The Inter-American Development Bank (IDB), in its 2023 second quarter Caribbean bulletin, warned The Bahamas may “face difficulties to roll over existing debt” in the medium-term if market conditions do not improve with almost $900m in external foreign currency loans coming due in the next two years. Aside from these loans, it added that “sound” debt management will be “key” for the Government over the next decade with at least $250m in foreign currency bonds held by external investors due to mature every year between 2026 and 2032.
“Although no sovereign external bonds will mature before 2024, between 2026 and 2032 there are bonds maturing every year of at least $250m,” the IDB said. “Even though the country is not facing an immediate need to roll over external bonds, within ten years most of its bonds will mature and in 2029 alone the amount will reach $550m......
“If market conditions continue deteriorating in the medium term, The Bahamas could potentially face difficulties to roll over existing debt. For these reasons, a close monitoring of debt trends and sound public debt management will be key during this and the next couple of years.”

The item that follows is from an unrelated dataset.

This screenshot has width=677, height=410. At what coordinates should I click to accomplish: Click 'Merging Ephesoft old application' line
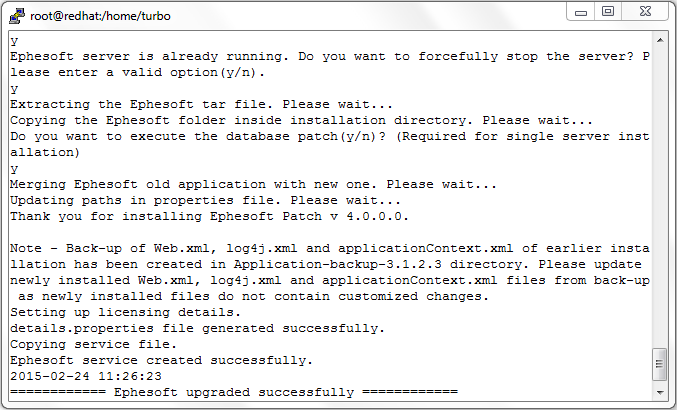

Can anyone say this is not scary?
LastManStanding 1 year, 3 months ago
None of this is new, anyone paying attention realized this a long time ago. Decades of budget deficits, reckless spending, and outright theft are now catching up and the PHellP/FNM are shitting their pants realizing that the government buffet is about to close down. They are going to expect us, the Bahamian people, to bail them out of their decades of stupidity without any ounce of concern for how hard they will make our lives in doing so. The Bahamian people are going to collapse from exhaustion, and the government shitheads will all flee to America or Canada to live out their lives in peace and comfort when the economy cannot take any more strain and they can't find a loan shark willing to front them the money to bail them out. God help the regular Bahamian people who are going to have to bear the punishment for the past 56 years of government stupidity, but the truth is we (as a collective) deserve it in a sense for voting these idiots into power in the first place.